Project Documentations

E-Rickshaw Tracking App

We made an E-Rickshaw Tracking system with login for driver, live tracking of vehicles for user. Firebase was used to maintain the authentication and storage of live location. Firebase Cloud Store for recording the complaints.
Link to the app:


Download Now


DUBG

DUBG is a mixed reality app for efficient post disaster management. Rescuer teams are very busy during operation, which is why we built our app based on Mixed Reality so that the rescuers don’t waste time on planning their rescue drive and operating any device for communication. Our vision is to create an Augmented Reality (AR) based navigation system which disaster rescue team can use in a hassle free manner. The features of our application can also be extended to help army to communicate and coordinate efficaciously in unknown terrains.

Study Portal

Study Portal is a Django based web application which aims to serve as a study resource catalog and a discussion forum.
Study Resource Catalog - We have implemented a system where people can easily access study materials (present in well-organized filesystems) of various courses. Anyone can also upload these resources which will then be added to the catalog depending on whether they are approved by the corresponding course’s admin.
Discussion Forum - Any user of the application can post to the forum, which is quite similar to any other social media with features like upvotes, downvotes, comments, share etc. People can post their queries and get their answers using this facility

IMDB Rating Predictor

The aim of the project is to analyse the sentiment of a user comment on an IMDB rated movie, and predict its rating using deep learning and natural language processing methods. The rating, which is an integer value from 0 to 10, is predicted as a multi-class classification task.

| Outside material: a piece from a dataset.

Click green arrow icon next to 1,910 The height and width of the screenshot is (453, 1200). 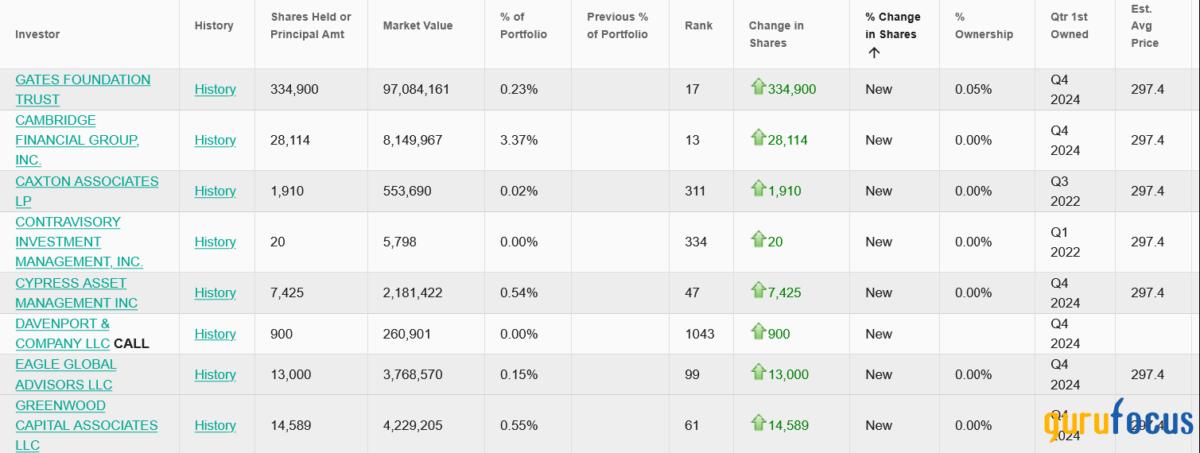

The sentiments depict the overview of the wider public opinion about a movie, and thus can help in predicting the box office revenue earned by that movie. Another aspect of sentiment analysis is that it includes rich structured information about the individuals involved in the process, which can help in identifying the preferences of an individual. This project was a derivative from the work done for Intrusion Detection with ML project.

Trex-Rush

In this project we play Google's T-rex game using Reinforcement Learning. The RL algorithm is based on the Deep Q-Learning algorithm. This demonstrates how a computer learns to play just by looking at the screen pixels and receiving a reward when the game score is increased. This gives a good essence of reinforcement learning.

SAIL Yearbook Portal

Yearbook portal is a Django based web application created for the graduating batch. The portal is similar to slam book where users can write testimonials about each other. Users can login with IITG login credentials.


Main features
  • Testimonials - Any user can write testimonials about another user, few of which get printed in the final copy of yearbook of graduating batch.
  • Polls - One can create a poll for which graduating batch nominate candidates and the winner is decided.
  • Profiles - Each user has a profile in which he can answer questions about his experiences at IITG.

Face Recognition System

This a Deep learning based face recognition system for security purposes. A fully automated system was designed to capture the video frame from webcam , preprocess it to extract the face images from video frame and then feed it to a deep convolutional neural network to generate the 128- dimensional face encoding.This encoding is compared with those in the database using Euclidean distance measure and if the distance goes above a threshold, it is claimed to be unidentified.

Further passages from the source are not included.